175. Le Comité encourage le Gouvernement à accorder toute l'attention voulue aux besoins des femmes rurales et des Amérindiennes et à veiller à ce qu'elles bénéficient des politiques et programmes dans tous les domaines, notamment l'accès à la prise de décisions, à la santé, à l'éducation et aux services sociaux. Il prie le Gouvernement de fournir des informations détaillées sur ce volet dans son prochain rapport périodique.

176. Tout en notant les effets négatifs des programmes d'ajustement structurel sur certains groupes de femmes, le Comité constate avec préoccupation l'étendue de la pauvreté chez les femmes.

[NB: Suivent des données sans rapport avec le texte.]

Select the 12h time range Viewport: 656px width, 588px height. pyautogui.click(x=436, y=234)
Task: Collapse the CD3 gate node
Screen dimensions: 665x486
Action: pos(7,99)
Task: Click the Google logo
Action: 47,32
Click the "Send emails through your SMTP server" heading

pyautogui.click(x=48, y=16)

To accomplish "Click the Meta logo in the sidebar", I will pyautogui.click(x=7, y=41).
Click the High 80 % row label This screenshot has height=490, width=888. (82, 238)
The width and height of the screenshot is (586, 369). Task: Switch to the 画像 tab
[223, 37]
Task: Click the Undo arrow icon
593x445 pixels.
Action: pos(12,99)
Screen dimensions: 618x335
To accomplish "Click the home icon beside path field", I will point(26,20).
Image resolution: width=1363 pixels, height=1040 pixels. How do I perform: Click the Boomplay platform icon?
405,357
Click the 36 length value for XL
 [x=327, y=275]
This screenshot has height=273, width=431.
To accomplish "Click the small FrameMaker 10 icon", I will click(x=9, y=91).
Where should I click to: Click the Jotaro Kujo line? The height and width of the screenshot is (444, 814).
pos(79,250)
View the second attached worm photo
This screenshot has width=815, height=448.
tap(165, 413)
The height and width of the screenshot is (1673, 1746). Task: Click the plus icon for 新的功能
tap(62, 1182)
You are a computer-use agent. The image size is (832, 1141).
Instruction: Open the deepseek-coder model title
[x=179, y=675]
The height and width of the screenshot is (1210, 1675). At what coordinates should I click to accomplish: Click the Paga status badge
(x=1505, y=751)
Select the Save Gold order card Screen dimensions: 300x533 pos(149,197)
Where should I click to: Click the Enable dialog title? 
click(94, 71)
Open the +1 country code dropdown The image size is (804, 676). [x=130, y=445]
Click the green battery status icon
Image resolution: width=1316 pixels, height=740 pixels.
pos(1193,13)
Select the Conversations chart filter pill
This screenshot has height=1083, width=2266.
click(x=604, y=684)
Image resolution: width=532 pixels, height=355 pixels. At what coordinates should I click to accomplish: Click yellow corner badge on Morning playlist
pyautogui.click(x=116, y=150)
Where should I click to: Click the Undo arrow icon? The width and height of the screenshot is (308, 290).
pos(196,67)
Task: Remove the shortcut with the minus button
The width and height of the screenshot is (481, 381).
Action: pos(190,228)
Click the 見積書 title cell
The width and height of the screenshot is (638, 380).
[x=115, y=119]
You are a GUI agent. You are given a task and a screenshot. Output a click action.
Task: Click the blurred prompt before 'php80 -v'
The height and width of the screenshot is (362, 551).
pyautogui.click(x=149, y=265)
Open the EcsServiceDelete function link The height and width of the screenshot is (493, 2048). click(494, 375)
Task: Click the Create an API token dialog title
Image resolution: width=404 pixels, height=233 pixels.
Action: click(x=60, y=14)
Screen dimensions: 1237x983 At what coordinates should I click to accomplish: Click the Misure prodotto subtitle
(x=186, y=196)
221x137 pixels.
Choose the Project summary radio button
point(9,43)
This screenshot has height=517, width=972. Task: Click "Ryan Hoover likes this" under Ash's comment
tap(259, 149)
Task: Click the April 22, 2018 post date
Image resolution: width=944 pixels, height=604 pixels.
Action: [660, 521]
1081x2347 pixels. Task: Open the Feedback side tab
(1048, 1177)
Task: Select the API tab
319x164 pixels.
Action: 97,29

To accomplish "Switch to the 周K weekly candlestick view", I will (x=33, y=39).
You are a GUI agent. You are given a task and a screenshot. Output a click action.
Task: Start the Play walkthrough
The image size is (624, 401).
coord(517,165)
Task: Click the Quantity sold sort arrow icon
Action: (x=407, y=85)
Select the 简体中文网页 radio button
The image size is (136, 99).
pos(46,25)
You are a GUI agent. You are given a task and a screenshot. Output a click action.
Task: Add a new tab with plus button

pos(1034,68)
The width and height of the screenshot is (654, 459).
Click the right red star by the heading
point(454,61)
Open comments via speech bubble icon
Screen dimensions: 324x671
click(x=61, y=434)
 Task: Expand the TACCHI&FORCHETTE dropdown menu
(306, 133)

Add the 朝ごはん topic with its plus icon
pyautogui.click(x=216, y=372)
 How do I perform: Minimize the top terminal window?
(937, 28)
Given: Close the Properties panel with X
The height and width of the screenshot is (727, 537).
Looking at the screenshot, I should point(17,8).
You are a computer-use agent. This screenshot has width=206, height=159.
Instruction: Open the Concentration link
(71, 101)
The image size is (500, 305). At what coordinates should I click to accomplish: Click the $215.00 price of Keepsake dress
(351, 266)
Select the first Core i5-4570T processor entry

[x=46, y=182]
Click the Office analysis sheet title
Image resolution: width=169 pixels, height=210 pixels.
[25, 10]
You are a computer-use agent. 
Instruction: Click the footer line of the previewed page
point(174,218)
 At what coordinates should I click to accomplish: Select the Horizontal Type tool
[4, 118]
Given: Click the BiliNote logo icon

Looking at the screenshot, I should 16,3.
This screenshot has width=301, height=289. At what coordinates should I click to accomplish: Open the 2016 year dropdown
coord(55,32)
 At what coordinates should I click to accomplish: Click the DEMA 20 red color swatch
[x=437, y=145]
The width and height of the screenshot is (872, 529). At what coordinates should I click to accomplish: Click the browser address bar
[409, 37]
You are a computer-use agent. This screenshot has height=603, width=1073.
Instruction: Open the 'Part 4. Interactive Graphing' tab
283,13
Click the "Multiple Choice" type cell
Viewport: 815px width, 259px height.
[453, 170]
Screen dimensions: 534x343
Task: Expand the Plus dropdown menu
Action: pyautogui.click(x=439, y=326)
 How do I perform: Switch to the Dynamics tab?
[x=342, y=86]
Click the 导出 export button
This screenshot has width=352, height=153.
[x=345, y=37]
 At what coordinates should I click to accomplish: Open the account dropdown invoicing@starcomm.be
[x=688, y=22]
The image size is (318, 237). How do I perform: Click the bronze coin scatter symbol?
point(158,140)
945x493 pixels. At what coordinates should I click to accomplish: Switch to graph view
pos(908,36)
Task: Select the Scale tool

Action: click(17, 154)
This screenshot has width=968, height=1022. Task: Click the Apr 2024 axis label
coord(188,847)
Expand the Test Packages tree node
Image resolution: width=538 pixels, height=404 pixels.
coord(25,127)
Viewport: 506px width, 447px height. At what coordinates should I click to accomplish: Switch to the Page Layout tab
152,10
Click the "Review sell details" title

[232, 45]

177. Le Comité prie le Gouvernement de fournir des informations complémentaires sur les programmes et les projets mis en oeuvre pour lutter contre les effets défavorables des programmes d'ajustement structurel sur les femmes et en particulier sur les ménages dirigés par une femme ainsi que de poursuivre ses politiques de lutte contre la pauvreté en veillant à ce qu'elles ne marginalisent pas davantage les femmes.

178. Le Comité note avec préoccupation l'augmentation du nombre de cas de VIH/sida au Guyana, particulièrement chez les jeunes.

179. Le Comité prie instamment le Gouvernement d'engager une action multidimensionnelle et globale dans sa lutte contre le VIH/sida, y compris des stratégies diversifiées d'éducation et des mesures pratiques de prévention destinées aux femmes et aux adolescents.

180. Le Comité juge préoccupante l'application de la législation sur la prostitution qui, datant de 1893, n'a pas encore été révisée et continue de pénaliser la prostituée mais pas le client ou le proxénète.

181. Le Comité prie instamment le Gouvernement de prendre les dispositions nécessaires pour revoir et amender la législation en vigueur sur la prostitution, conformément à la Convention, et de veiller à l'application et au respect des dispositions qui auront été prises. En outre, compte tenu de l'incidence élevée du VIH/sida au Guyana, le Gouvernement devrait accorder toute l'attention voulue aux services de santé proposés aux prostituées.

182. Le Comité prie instamment le Gouvernement de signer et de ratifier le protocole facultatif de la Convention et de déposer, aussitôt que possible, son instrument d'acceptation de l'amendement au paragraphe 1 de l'article 20 de la Convention relatif à la durée des réunions du Comité.

183. Le Comité demande au Gouvernement de répondre, lorsqu'il présentera son prochain rapport périodique en application de l'article 18 de la Convention, aux préoccupations exprimées dans les présentes conclusions.

184. Le Comité demande que les présentes conclusions soient largement diffusées au Guyana afin que la population, en particulier les fonctionnaires et la classe politique, soient informés des mesures qui ont été prises pour assurer l'égalité de droit et de fait entre les sexes et de celles qui restent à prendre. Il demande également au Gouvernement de continuer de diffuser largement, notamment auprès des associations de femmes et des organisations de défense des droits de l'homme, la Convention et son protocole facultatif, les recommandations générales du Comité, la Déclaration et le Programme d'action de Beijing et les résultats de la vingt-troisième session de l'Assemblée générale intitulée « Les femmes en l'an 2000 : égalité entre les sexes, développement et paix pour le XXIe siècle ».